United States Bankruptcy Court, E.D. Virginia, Alexandria Division
Aug 25, 2000
No. 99-16228-SSM (Bankr. E.D. Va. Aug. 25, 2000)

Opinion

No. 99-16228-SSM

August 25, 2000

Karen A. Blatter, West Warwick, RI, Debtor pro se.

Robert K. Coulter, Alexandria, VA, Counsel for the Internal Revenue Service.

Gerald M. O'Donnell, Esquire, Alexandria, Virginia, Chapter 13 trustee.


MEMORANDUM OPINION


A hearing was held in open court on August 7, 2000, on the motion of the United States of America for leave to file a late proof of claim on behalf of the Internal Revenue Service ("IRS"), or, in the alternative, for revocation of the order of confirmation, on the ground that it was not given notice of the case until after the bar date for claims had passed. The nited States was present by counsel. The debtor was not present but had sent a response to chambers by fax. The chapter 13 trustee was present in person. At the conclusion of the hearing, the court took the matter under advisement to review the applicable law. For the reasons stated, the court will deny the motion to file a late proof of claim or to revoke the order of confirmation but will, sua sponte, grant relief from the automatic stay to permit the IRS to collect its claim outside the chapter 13 process.

Background

Karen A. Blatter, who is a practicing attorney, filed a voluntary petition for relief under chapter 13 of the Bankruptcy Code in this court on December 21, 1999. She had previously filed four prior bankruptcy petitions in this court on her own behalf. Three of these were chapter 13 cases, all of which were dismissed without completion of a plan. The remaining case was a chapter 7 case in which she received a discharge.

Based on the debtor's filing history, the chapter 13 trustee brought a motion to dismiss the present case as a bad faith filing. The court denied the motion but ruled that any dismissal of the case, whether voluntary or involuntary, within two years of the filing date would be with prejudice to any further filings for a period of 180 days.

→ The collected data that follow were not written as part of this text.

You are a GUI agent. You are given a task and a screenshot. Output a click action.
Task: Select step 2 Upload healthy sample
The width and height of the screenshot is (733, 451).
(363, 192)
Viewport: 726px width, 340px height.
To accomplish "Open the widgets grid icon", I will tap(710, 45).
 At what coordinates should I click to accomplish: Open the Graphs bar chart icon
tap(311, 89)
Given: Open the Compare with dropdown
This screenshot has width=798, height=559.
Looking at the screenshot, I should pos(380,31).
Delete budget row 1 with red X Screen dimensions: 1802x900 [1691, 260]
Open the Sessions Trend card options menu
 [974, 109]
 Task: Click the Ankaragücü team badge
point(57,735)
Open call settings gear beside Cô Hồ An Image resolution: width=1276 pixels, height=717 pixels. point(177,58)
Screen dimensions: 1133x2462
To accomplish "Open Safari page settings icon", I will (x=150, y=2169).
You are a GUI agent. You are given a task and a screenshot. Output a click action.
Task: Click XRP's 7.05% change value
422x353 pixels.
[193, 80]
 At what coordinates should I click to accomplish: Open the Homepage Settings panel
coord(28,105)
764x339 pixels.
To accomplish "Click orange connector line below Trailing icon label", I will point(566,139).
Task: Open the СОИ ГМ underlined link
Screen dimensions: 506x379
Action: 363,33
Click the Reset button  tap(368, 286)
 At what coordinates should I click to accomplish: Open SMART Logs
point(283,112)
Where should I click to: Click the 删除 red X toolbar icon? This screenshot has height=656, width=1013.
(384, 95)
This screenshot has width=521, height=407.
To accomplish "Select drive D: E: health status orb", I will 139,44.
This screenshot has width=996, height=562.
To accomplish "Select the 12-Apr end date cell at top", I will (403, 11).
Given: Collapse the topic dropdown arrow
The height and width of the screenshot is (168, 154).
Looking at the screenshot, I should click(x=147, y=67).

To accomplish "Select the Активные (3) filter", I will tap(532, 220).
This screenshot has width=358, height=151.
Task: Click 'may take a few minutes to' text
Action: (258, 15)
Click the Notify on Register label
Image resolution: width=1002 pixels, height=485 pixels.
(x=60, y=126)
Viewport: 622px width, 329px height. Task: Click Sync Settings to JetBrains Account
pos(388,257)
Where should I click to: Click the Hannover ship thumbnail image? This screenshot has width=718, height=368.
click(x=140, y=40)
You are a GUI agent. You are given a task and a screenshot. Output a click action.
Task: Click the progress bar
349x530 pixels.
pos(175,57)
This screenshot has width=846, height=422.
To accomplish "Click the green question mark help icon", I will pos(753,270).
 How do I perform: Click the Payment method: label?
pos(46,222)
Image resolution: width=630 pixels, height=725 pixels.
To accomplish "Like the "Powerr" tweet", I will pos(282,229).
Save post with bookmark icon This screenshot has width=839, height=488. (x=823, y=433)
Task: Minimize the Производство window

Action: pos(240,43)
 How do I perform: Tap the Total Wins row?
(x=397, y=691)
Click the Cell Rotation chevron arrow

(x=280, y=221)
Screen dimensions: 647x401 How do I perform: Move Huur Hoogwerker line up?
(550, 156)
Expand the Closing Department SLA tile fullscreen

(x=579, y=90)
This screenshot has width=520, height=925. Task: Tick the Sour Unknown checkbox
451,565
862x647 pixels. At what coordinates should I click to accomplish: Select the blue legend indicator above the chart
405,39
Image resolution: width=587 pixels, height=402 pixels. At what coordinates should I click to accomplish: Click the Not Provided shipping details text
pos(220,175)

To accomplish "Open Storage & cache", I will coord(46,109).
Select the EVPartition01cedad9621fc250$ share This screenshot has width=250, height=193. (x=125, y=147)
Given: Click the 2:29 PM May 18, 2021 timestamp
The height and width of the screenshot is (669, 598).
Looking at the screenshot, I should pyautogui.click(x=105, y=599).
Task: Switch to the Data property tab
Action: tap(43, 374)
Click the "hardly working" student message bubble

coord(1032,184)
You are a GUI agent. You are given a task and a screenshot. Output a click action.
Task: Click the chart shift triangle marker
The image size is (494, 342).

On her schedules, the debtor listed a priority claim owed to the Internal Revenue Service in the amount of $2,200.00. For reasons that are unexplained, however, she did not include the Internal Revenue Service on the list of creditors that is required to be filed with the clerk. Fed.R.Bankr.P. 1007(a)(1); Local Bankr.R. 1007-1(I) (requiring list of creditors to be submitted in machine-readable form on computer diskette). That list is used by the clerk to mail notices to creditors and parties in interest. Accordingly, the IRS was not mailed a copy of the notice of commencement of case. Her initial repayment plan was denied confirmation. However, a modified plan dated March 28, 2000, was confirmed on July 11, 2000, over the objection of the chapter 13 trustee. That plan requires the debtor to pay the chapter 13 trustee $229.41 per month for 36 months and projects a 10% dividend on unsecured claims. Neither the initial plan nor the modified plan was served on the Internal Revenue Service. The modified plan did, however, include provision for the payment of $2,200.00 to the Internal Revenue Service on account of its priority claim. It was not until the United States Attorney received a copy of the memorandum opinion and order confirming the plan that the Internal Revenue Service learned that the case had been filed. By that time, the June 19, 2000, extended bar date for governmental units to file proofs of claim had already run. On July 20, 2000, the United States filed the present motion seeking leave to file a proof of claim in the total amount of $5,418.81, of which $3,753.92 is asserted as a priority debt and $1,664.89 as a general unsecured debt. It is difficult to make complete sense of the debtor's response to the motion; however, she concedes that the plan does not pay the full amount of the IRS's claim and says that she intends to modify the plan to provide for the claim.

Discussion I.

Except in chapter 11 cases, where certain scheduled claims are deemed filed, a creditor desiring to receive distributions in a bankruptcy case is required to file a proof of claim. § 502(b)(9), Bankruptcy Code; Fed.R.Bankr.P. 3002(a). The deadline for filing claims in a chapter 13 case is 90 days after the first date set for the meeting of creditors, except for a "governmental unit," which has until 180 days after the filing of the petition. Fed.R.Bankr.P. 3002(c)(1); § 502(b)(9), Bankruptcy Code. In the present case, the petition was filed on December 21, 1999, and the claims bar date for governmental units was therefore June 19, 2000. While the court is empowered to extend the time for the United States, a state, or a subdivision thereof to file a proof of claim, the motion for extension must be filed "before the expiration of such period." Fed.R.Bankr.P. 3002(c)(1) (emphasis added). The court is not permitted to extend that time, except as specifically provided in Rule 3002(c).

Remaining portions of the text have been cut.